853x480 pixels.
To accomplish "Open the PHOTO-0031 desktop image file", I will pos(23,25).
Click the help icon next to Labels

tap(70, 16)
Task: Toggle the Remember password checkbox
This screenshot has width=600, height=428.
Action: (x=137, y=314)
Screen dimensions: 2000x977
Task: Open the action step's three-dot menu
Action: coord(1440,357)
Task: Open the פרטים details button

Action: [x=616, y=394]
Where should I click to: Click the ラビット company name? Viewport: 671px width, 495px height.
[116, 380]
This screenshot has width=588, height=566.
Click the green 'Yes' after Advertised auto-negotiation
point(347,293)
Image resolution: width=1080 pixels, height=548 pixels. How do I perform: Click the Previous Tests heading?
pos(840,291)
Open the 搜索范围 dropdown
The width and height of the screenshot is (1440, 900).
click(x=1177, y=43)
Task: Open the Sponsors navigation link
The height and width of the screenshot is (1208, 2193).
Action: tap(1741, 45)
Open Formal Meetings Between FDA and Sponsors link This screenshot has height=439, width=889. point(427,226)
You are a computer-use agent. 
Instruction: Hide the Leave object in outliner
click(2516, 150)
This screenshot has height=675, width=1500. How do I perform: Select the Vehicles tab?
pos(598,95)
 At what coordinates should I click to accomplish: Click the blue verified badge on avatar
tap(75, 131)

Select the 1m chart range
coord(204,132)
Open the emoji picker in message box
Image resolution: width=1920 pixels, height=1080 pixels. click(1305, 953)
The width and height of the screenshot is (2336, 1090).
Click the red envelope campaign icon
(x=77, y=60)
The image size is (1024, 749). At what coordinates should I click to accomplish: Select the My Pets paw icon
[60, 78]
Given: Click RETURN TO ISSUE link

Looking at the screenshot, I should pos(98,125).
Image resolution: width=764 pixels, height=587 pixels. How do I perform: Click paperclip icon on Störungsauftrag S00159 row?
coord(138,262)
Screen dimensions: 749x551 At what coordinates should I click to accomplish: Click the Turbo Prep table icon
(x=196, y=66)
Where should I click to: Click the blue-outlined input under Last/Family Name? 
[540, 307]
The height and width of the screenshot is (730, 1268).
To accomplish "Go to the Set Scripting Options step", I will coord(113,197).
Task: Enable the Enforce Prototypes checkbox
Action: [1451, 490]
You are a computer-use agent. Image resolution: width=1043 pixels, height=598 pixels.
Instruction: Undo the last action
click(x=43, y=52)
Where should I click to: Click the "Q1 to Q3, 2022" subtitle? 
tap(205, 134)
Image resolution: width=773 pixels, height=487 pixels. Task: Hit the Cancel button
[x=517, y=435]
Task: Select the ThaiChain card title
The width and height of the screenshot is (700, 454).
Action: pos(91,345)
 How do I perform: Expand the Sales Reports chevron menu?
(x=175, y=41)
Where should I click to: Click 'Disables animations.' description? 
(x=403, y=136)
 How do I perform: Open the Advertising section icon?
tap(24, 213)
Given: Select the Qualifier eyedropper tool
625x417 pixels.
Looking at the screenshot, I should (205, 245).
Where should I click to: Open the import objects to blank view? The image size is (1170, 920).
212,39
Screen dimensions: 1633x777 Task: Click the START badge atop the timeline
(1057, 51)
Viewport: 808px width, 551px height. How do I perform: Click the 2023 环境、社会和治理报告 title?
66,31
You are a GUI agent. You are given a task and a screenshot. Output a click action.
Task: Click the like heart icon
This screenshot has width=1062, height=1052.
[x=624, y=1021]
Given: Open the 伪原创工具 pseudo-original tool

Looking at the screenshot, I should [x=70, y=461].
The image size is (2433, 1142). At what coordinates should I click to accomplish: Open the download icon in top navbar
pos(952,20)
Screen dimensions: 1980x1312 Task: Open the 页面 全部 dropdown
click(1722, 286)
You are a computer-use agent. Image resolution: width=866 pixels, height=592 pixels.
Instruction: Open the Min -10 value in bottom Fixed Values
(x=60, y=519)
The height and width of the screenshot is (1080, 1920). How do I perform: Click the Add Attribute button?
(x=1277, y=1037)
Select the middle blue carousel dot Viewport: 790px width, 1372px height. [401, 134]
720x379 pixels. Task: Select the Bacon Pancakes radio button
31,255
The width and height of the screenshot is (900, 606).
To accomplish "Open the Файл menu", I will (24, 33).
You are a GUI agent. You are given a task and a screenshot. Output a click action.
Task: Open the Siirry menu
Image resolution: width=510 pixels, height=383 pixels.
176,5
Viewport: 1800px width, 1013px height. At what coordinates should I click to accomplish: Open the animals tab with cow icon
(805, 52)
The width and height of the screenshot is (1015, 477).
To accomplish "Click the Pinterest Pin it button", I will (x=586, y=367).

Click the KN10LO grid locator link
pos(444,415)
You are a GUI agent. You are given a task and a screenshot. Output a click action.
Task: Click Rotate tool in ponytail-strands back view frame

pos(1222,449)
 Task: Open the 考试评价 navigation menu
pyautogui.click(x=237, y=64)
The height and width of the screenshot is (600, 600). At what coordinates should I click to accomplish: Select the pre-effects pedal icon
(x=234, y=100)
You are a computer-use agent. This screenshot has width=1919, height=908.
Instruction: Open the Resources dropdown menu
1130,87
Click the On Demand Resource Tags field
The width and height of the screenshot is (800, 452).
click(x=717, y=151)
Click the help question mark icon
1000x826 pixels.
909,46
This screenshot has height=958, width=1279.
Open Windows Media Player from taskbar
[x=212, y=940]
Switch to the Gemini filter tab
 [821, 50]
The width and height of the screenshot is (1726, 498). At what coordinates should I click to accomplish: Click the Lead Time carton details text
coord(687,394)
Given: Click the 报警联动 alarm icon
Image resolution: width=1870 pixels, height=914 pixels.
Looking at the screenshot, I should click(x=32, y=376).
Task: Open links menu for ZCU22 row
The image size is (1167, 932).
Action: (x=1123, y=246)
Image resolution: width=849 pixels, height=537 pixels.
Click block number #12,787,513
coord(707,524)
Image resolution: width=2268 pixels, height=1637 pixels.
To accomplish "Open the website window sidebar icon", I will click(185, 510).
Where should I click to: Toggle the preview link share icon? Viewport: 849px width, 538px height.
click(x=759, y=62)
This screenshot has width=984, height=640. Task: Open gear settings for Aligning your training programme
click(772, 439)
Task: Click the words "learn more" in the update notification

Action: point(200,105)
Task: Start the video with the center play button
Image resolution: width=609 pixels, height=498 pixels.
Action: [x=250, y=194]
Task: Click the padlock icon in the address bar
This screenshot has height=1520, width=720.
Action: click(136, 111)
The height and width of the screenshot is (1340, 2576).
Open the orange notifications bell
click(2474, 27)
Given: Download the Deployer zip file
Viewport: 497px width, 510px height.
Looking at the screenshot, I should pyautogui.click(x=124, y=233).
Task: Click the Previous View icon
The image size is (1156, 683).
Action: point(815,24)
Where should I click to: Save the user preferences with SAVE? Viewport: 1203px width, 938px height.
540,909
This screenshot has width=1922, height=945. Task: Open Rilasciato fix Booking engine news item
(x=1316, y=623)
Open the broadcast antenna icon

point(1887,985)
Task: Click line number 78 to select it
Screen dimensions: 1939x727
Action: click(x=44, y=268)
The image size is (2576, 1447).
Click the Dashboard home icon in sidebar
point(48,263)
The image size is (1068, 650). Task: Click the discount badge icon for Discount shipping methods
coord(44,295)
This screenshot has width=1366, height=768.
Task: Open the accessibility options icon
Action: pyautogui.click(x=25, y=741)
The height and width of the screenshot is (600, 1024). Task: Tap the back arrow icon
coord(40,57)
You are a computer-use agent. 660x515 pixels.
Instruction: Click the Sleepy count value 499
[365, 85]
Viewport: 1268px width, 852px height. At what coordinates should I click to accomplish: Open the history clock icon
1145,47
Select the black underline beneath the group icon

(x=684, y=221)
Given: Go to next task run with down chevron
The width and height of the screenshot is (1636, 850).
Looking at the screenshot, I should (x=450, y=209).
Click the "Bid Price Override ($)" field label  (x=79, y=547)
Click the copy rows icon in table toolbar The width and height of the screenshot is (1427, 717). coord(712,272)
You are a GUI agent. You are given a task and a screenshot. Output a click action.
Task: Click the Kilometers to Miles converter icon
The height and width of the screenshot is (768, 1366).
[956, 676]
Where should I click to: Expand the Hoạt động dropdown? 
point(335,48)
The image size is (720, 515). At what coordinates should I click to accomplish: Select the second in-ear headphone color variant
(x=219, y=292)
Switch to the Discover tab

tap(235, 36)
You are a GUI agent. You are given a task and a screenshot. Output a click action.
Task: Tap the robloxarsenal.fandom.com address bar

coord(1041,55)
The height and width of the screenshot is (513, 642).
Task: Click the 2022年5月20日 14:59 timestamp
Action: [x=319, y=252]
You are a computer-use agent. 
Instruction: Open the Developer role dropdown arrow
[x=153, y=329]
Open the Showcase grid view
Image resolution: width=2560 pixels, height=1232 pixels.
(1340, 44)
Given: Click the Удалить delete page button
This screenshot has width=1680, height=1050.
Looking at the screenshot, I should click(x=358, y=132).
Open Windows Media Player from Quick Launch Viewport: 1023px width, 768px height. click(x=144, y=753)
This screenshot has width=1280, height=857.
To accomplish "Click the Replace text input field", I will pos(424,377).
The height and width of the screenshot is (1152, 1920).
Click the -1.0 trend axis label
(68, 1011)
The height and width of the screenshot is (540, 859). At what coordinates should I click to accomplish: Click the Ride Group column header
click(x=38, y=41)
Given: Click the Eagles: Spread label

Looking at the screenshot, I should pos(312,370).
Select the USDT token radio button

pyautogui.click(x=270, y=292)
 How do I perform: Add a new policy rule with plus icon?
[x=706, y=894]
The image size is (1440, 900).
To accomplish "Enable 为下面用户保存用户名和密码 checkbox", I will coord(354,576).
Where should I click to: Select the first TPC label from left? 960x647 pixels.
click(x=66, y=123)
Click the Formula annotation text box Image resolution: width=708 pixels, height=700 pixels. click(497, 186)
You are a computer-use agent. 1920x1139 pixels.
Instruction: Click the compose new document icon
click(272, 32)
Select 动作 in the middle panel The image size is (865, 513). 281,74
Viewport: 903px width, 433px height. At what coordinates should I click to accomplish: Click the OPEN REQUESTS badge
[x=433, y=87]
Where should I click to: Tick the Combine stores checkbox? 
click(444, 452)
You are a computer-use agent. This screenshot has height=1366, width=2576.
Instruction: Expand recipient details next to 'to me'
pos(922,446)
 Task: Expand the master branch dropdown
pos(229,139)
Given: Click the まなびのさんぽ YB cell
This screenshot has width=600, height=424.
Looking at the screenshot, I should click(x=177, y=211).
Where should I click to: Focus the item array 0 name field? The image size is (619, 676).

> **TASK GOAL**
Rewrite the records from the line with "The image size is (1440, 900)." to the line with "Select 动作 in", changing "Formula" to "Equation" and keeping everything else the same. Give only those lines.

> **EXERCISE RESULT**
The image size is (1440, 900).
To accomplish "Enable 为下面用户保存用户名和密码 checkbox", I will coord(354,576).
Where should I click to: Select the first TPC label from left? 960x647 pixels.
click(x=66, y=123)
Click the Equation annotation text box Image resolution: width=708 pixels, height=700 pixels. click(497, 186)
You are a computer-use agent. 1920x1139 pixels.
Instruction: Click the compose new document icon
click(272, 32)
Select 动作 in the middle panel The image size is (865, 513). 281,74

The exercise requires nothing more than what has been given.